Chassis Cooperative Control of Autonomous Vehicles under Slope Conditions Based on Region of Attraction Estimation and Distributed MPC
摘要
Slope driving of autonomous vehicles faces significant challenges in simultaneously achieving accurate path-tracking and maintaining lateral stability. To overcome these limitations, a cooperative control framework is presented that integrates a computationally efficient region of attraction (RoA) estimation with an adaptive output feedback distributed model predictive control (DMPC) strategy. The vehicle stability RoA is obtained from the sum-of-squares programming (SoSP) method. To reduce fitting complexity while maintaining accuracy, the polynomial parameters of the RoA are simplified. A stability coefficient is then derived from a radial basis function neural network (RBFNN) trained with simulation data to represent the real-time stability state of the vehicle. Based on the stability coefficient, the DMPC strategy is developed to coordinate the control of active front steering, active rear steering, and direct yaw moment.
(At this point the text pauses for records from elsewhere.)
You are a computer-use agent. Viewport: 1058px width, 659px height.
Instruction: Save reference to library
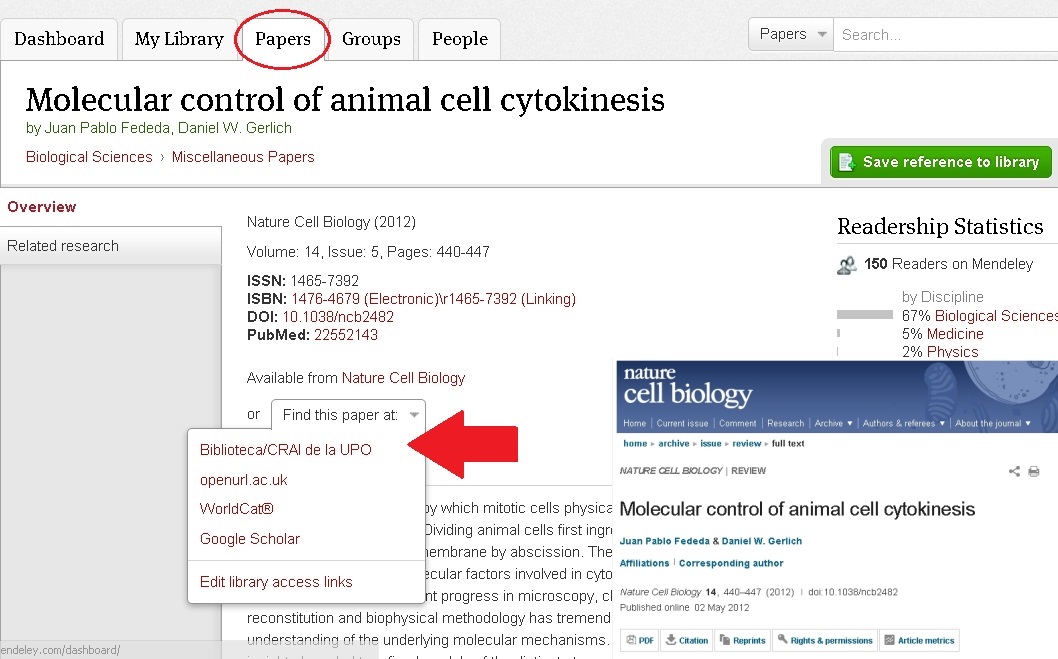point(940,162)
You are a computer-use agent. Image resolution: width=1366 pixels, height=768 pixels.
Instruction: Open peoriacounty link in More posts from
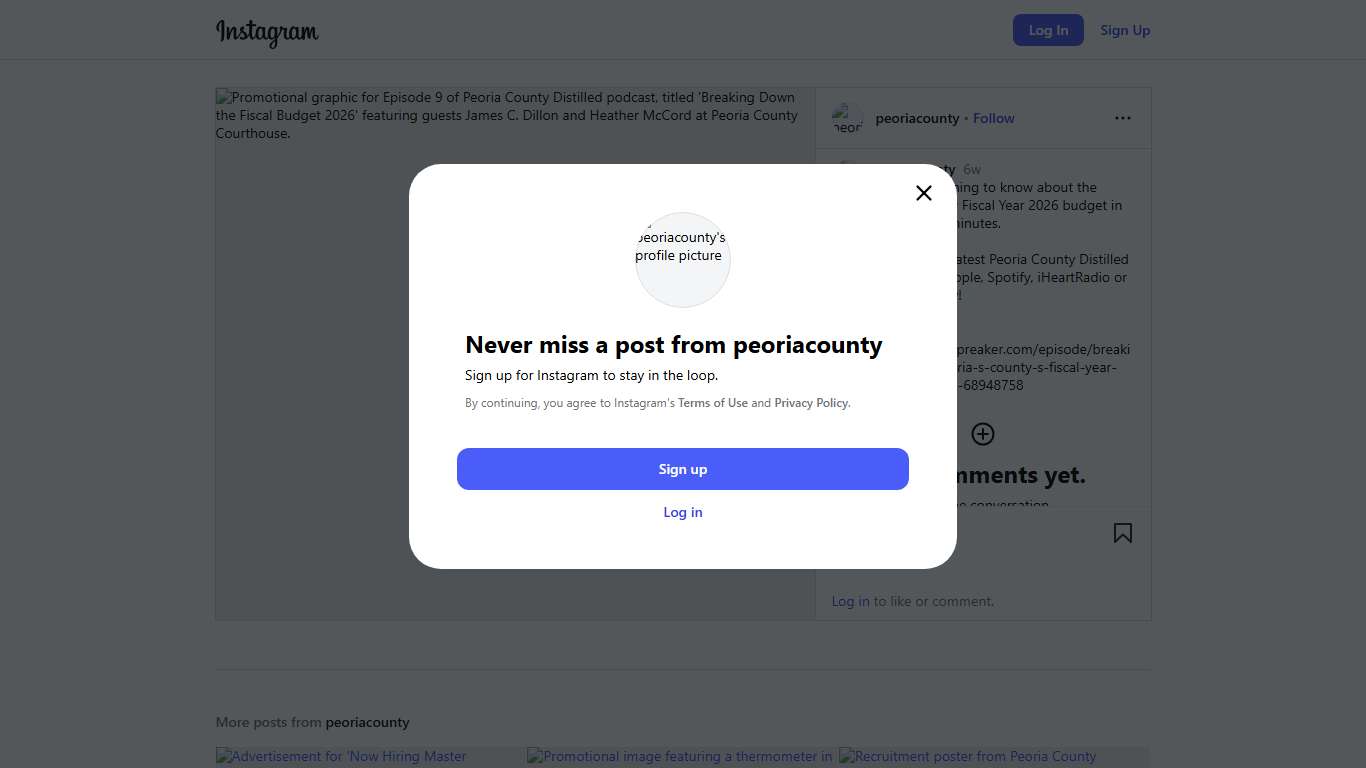[x=367, y=722]
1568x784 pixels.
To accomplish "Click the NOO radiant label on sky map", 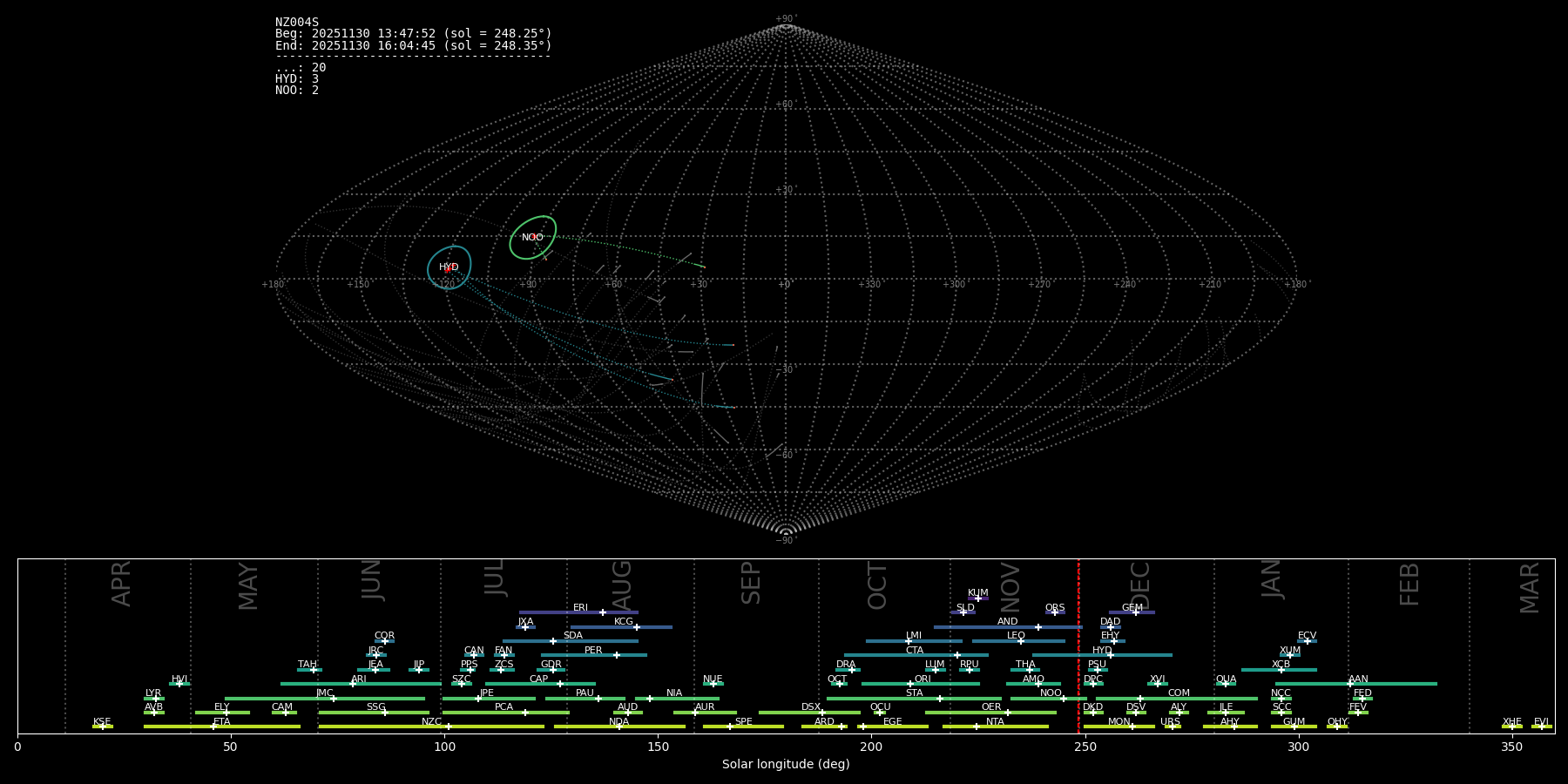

The weight of direct yaw moment is adjusted online and further refined through an adaptive tuning mechanism, which overcomes the convergence limitations of integral-based MPC by dynamically updating the stability coefficient according to output variation. Simulation experiments conducted in uphill and downhill cornering scenarios indicate that the proposed method significantly improves path-tracking accuracy and lateral stability, and effectively mitigates coordination conflicts among the chassis subsystems. Specifically, compared with other given baseline strategies, the lateral displacement errors are reduced by 39.69% and 54.02%, respectively, and the lateral velocity errors are reduced by 30.05% and 44.43%, respectively.